### Brief
Say how many lines in the following entries include "agent", and add nothing else.

--- START ---

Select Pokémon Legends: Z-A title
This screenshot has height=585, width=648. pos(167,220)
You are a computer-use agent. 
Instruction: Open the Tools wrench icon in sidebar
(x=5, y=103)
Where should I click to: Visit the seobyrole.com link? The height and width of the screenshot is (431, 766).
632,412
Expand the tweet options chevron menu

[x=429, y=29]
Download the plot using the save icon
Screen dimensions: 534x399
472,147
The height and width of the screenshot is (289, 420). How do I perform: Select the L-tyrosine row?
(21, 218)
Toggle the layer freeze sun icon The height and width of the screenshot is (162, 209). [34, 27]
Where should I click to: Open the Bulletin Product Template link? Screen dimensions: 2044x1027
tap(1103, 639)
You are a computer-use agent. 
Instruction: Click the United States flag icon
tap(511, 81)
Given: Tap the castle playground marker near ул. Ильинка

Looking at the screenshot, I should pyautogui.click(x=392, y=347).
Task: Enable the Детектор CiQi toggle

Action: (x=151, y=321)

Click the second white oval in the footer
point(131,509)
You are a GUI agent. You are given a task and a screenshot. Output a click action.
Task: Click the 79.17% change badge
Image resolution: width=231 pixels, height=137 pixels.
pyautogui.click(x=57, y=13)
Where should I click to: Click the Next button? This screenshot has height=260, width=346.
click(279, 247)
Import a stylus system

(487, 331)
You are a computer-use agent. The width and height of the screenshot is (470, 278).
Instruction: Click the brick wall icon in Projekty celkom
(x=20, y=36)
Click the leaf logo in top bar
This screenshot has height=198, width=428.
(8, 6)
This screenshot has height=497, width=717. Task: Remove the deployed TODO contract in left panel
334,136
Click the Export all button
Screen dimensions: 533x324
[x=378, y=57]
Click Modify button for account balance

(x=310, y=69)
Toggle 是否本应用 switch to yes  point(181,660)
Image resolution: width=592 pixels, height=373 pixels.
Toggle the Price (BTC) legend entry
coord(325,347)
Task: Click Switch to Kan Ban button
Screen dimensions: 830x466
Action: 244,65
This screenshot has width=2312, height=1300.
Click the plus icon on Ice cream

--- END ---

### Worked solution
4